New voice: Clio Montrey


Clio Montrey describes her recent work ~

A recent work I would like to present is Spielzeug (2009), for toy piano and electronics. I created all the electronics effects, and I played the piano in the electronics part, as well as the toy piano at the premiere (this is a live recording of the first performance). This piece tells the story of Pinocchio through music. A toy piano dreams of being a real piano. While the toy piano plays live, a concert grand rests on the stage, unused, while the sounds of that concert grand are heard only in the electronic playback. By playing a concerto with the electronics as accompaniment, has the toy piano achieved its dream of becoming real?



Clio Montrey is a postgraduate student at the University of Musik and Performing Arts Vienna, in the class of Karlheinz Essl. She earned her Master’s in Composition from the Konservatorium Wien in June 2011, Thesis with Distinction, where she studied with Christian Minkowitsch. In 2008 she earned her Bachelor of Music (Honours) in Composition with a Concentration in Piano from McGill University in Montreal, where she held the composer-in-residence position for the McGill Chamber Singers during the 2007-2008 academic year. Among her teachers were Brian Cherney, Jean Lesage, Jonathan Wild, Sean Ferguson and Thomas Plaunt.

Montrey is supported through artist programs by the BMUKK, Austria (2012-2013). She has had her work performed on three continents at many concerts as well as on CBC (Canadian Broadcasting Corporation) radio.


What is your earliest musical memory that, in looking back, has proved to be significant regarding your career as a composer?

I have a memory of riding in the backseat of my family’s car as a small child, listening to Beethoven’s 5th.

If relevant, which composer(s) have been the most influential regarding your own work?  If the answer is “none”, please explain.  Has it changed over time?

With Beethoven, one notices that nothing is contrived: his music is 100% direct. I share that desire for directness in my music, and he remains one of my musical heroes. Benjamin Britten was a huge influence for me. When I heard his opera “The Turn of the Screw,” based on the Henry James novella, I was blown away. I immediately decided that I should compose an opera scene, which I did. This led to a profound interest in composing for voice, leading eventually to me training as an operatic singer as well. Arvo Pärt is a more recent influence. He has discovered something so deep in the sound worlds he creates, it pulls the listener along with it. I have tremendous respect for Kaija Saariaho, because she has the ability to write beautiful music that is also very innovative. Finally, Victor Baez has been a strong motivating force in my work as not only talented fellow composer, but also life partner.

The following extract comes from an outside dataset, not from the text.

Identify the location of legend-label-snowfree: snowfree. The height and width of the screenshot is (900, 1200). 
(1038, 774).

Can you describe your working process, i.e. do you use computer notation software, if so, do you find that it inhibits your process at all, do you have a regular schedule for writing?  What other technology, if any, do you use?

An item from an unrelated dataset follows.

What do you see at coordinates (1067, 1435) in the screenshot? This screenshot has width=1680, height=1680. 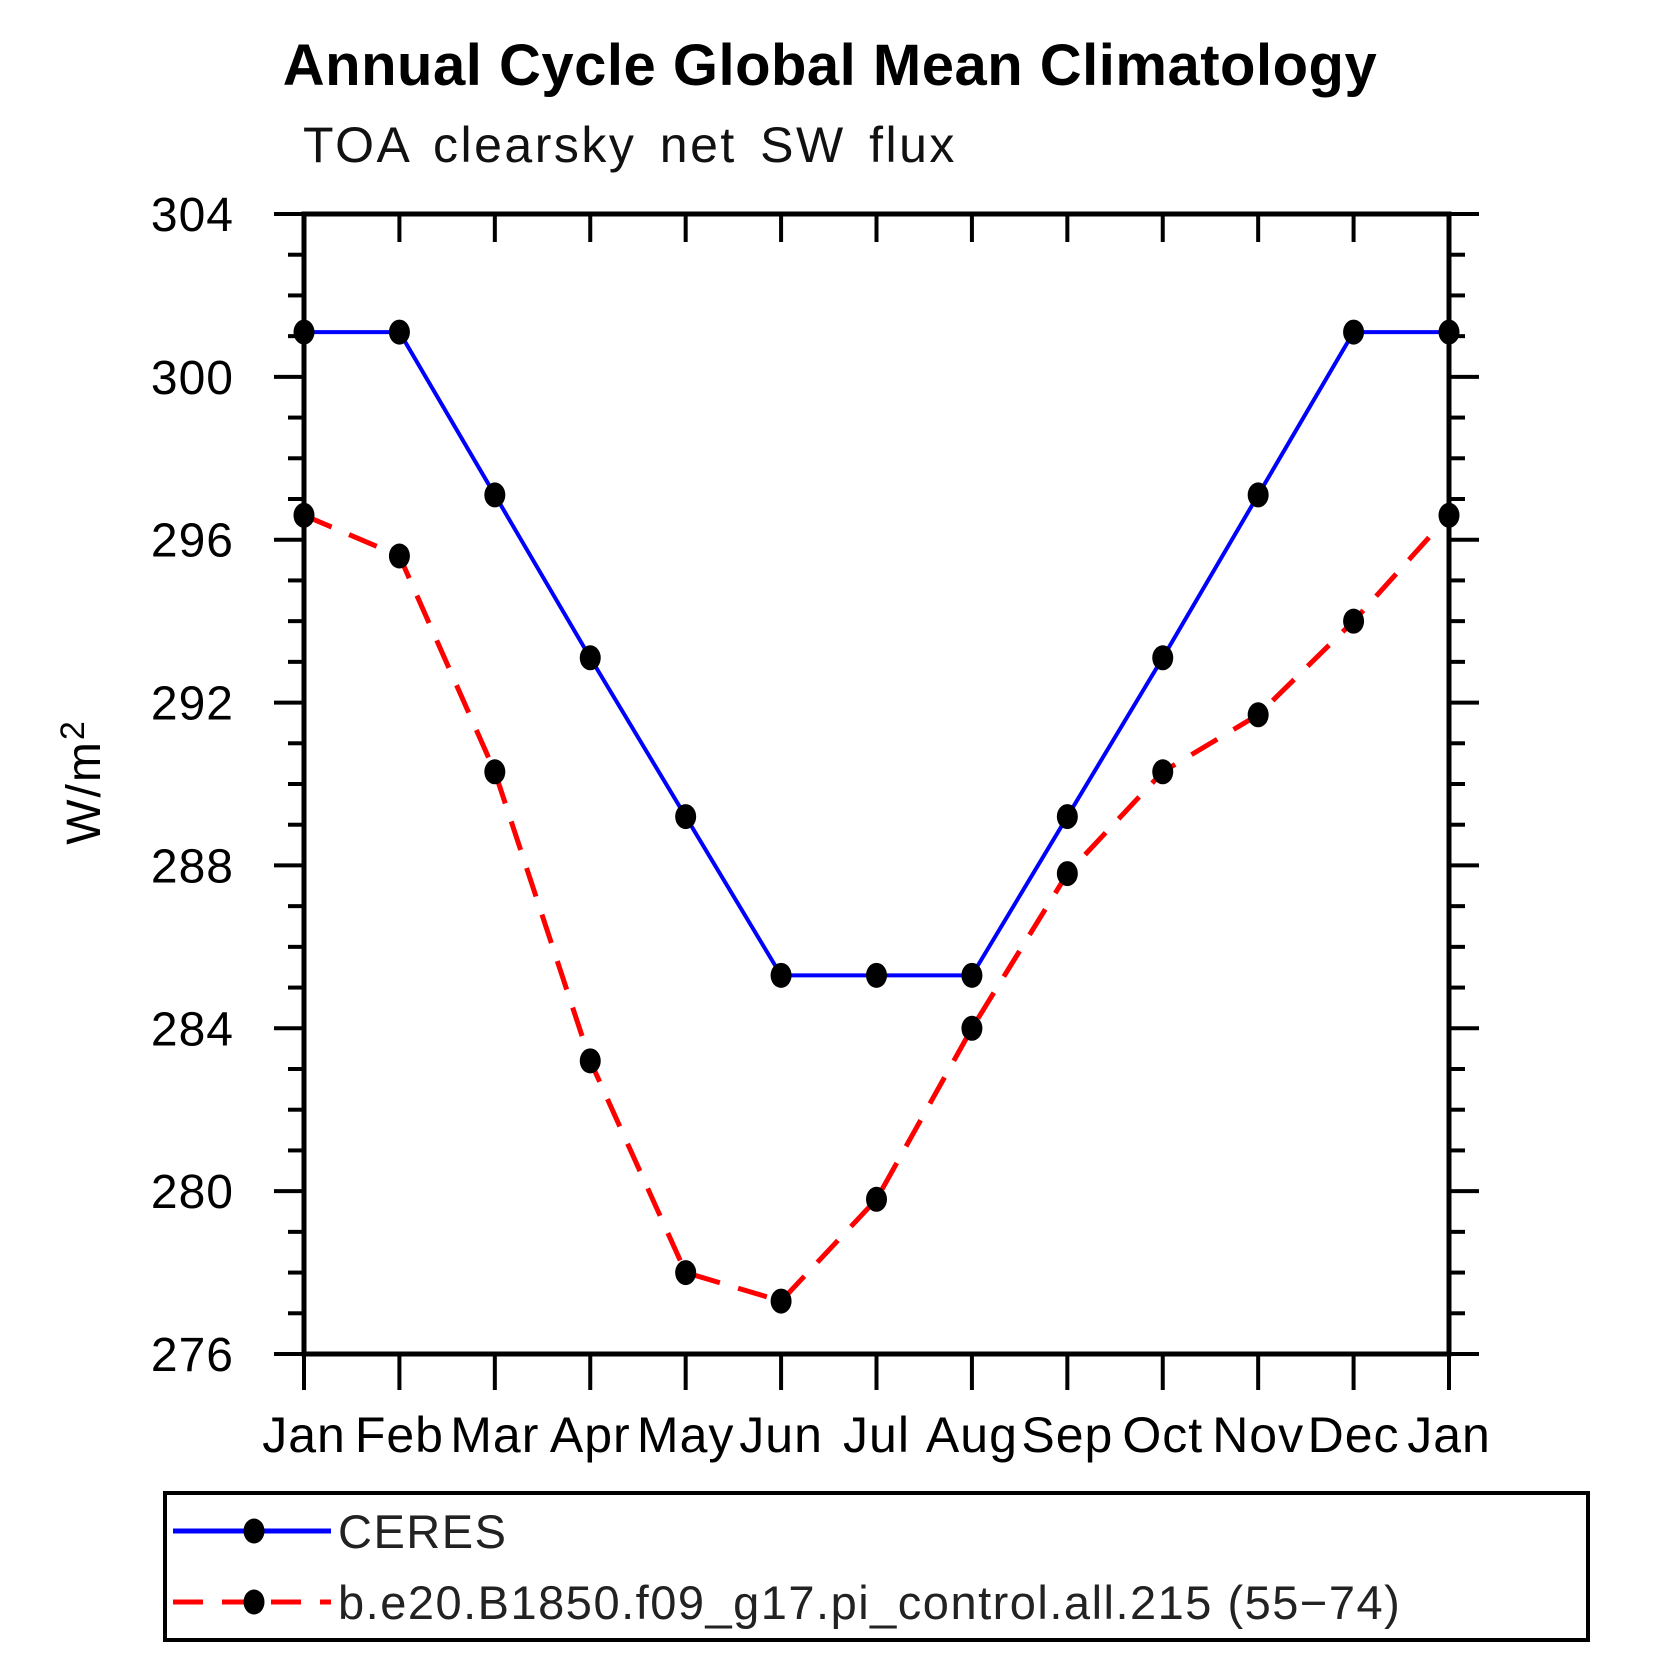 I see `x-tick-label: Sep` at bounding box center [1067, 1435].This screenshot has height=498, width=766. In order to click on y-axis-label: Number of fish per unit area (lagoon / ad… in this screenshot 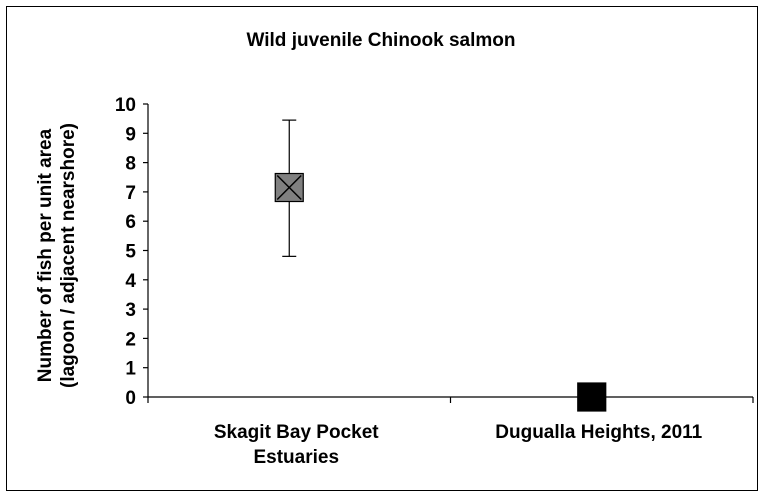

I compose both using notation software and by hand. Recently, I have been exploring graphical notation both by hand and on an iPad. I find that when working on projects such as film scores, using notation software is very helpful for workflow. However, it limits my process when working on more standalone pieces, or pieces where I use atypical musical gestures. I use MIDI controllers, and I work on the computer a lot with Logic, Max, and sometimes Garageband (especially when I want to make live recorded sketches). My favourite piece of technology remains the piano, but I also compose often away from it. I have quite a regular schedule for writing because in addition to composing, I also sing and work in media! Therefore, I have to manage my time extremely efficiently in order to meet the deadlines for commissions and concerts. However, I do write pieces from time to time that I form over years. In all cases, I allow the music to develop organically; sometimes it just needs a little more of an impetus, that’s all!